→ Task item
Whatever the records contain, reproduce all of them exactly.

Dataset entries

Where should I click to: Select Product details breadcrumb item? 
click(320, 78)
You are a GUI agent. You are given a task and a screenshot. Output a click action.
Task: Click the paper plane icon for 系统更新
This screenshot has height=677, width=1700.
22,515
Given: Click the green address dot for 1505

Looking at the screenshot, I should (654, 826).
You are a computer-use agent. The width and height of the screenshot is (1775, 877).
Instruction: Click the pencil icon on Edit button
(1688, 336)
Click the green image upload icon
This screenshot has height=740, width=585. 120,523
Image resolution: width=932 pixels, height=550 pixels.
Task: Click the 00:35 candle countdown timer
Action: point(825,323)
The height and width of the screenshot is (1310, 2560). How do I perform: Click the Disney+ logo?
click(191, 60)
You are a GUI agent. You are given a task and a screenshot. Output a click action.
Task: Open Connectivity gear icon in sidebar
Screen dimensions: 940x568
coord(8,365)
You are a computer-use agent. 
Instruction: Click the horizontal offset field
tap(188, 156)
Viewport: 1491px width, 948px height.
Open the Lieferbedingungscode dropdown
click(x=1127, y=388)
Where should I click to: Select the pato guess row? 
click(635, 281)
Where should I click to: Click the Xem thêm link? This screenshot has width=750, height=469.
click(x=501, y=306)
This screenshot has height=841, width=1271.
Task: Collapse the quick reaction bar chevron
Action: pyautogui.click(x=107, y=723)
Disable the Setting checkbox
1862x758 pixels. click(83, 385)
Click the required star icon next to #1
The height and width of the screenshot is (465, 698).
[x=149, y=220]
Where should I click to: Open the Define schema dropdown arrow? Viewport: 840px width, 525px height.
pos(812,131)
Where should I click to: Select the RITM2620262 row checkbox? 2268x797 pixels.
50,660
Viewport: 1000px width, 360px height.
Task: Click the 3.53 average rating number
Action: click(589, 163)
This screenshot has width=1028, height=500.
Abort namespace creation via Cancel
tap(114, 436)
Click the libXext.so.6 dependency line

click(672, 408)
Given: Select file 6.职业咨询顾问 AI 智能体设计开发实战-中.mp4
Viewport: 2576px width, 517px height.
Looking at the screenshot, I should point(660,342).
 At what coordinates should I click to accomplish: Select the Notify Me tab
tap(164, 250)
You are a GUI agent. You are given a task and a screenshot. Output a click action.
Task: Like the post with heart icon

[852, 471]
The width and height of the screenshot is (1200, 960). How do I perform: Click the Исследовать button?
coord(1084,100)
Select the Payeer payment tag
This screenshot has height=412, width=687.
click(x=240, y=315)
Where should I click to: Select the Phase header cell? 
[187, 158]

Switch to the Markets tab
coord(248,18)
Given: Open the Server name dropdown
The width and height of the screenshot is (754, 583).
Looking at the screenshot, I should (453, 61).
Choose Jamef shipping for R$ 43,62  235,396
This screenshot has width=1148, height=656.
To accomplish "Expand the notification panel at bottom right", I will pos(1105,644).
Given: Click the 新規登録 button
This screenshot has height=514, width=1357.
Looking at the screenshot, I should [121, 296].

→ Solution to this problem
Where should I click to: Select Product details breadcrumb item? 
click(320, 78)
You are a GUI agent. You are given a task and a screenshot. Output a click action.
Task: Click the paper plane icon for 系统更新
This screenshot has height=677, width=1700.
22,515
Given: Click the green address dot for 1505

Looking at the screenshot, I should (654, 826).
You are a computer-use agent. The width and height of the screenshot is (1775, 877).
Instruction: Click the pencil icon on Edit button
(1688, 336)
Click the green image upload icon
This screenshot has height=740, width=585. 120,523
Image resolution: width=932 pixels, height=550 pixels.
Task: Click the 00:35 candle countdown timer
Action: point(825,323)
The height and width of the screenshot is (1310, 2560). How do I perform: Click the Disney+ logo?
click(191, 60)
You are a GUI agent. You are given a task and a screenshot. Output a click action.
Task: Open Connectivity gear icon in sidebar
Screen dimensions: 940x568
coord(8,365)
You are a computer-use agent. 
Instruction: Click the horizontal offset field
tap(188, 156)
Viewport: 1491px width, 948px height.
Open the Lieferbedingungscode dropdown
click(x=1127, y=388)
Where should I click to: Select the pato guess row? 
click(635, 281)
Where should I click to: Click the Xem thêm link? This screenshot has width=750, height=469.
click(x=501, y=306)
This screenshot has height=841, width=1271.
Task: Collapse the quick reaction bar chevron
Action: pyautogui.click(x=107, y=723)
Disable the Setting checkbox
1862x758 pixels. click(83, 385)
Click the required star icon next to #1
The height and width of the screenshot is (465, 698).
[x=149, y=220]
Where should I click to: Open the Define schema dropdown arrow? Viewport: 840px width, 525px height.
pos(812,131)
Where should I click to: Select the RITM2620262 row checkbox? 2268x797 pixels.
50,660
Viewport: 1000px width, 360px height.
Task: Click the 3.53 average rating number
Action: click(589, 163)
This screenshot has width=1028, height=500.
Abort namespace creation via Cancel
tap(114, 436)
Click the libXext.so.6 dependency line

click(672, 408)
Given: Select file 6.职业咨询顾问 AI 智能体设计开发实战-中.mp4
Viewport: 2576px width, 517px height.
Looking at the screenshot, I should point(660,342).
 At what coordinates should I click to accomplish: Select the Notify Me tab
tap(164, 250)
You are a GUI agent. You are given a task and a screenshot. Output a click action.
Task: Like the post with heart icon

[852, 471]
The width and height of the screenshot is (1200, 960). How do I perform: Click the Исследовать button?
coord(1084,100)
Select the Payeer payment tag
This screenshot has height=412, width=687.
click(x=240, y=315)
Where should I click to: Select the Phase header cell? 
[187, 158]

Switch to the Markets tab
coord(248,18)
Given: Open the Server name dropdown
The width and height of the screenshot is (754, 583).
Looking at the screenshot, I should (453, 61).
Choose Jamef shipping for R$ 43,62  235,396
This screenshot has width=1148, height=656.
To accomplish "Expand the notification panel at bottom right", I will pos(1105,644).
Given: Click the 新規登録 button
This screenshot has height=514, width=1357.
Looking at the screenshot, I should [121, 296].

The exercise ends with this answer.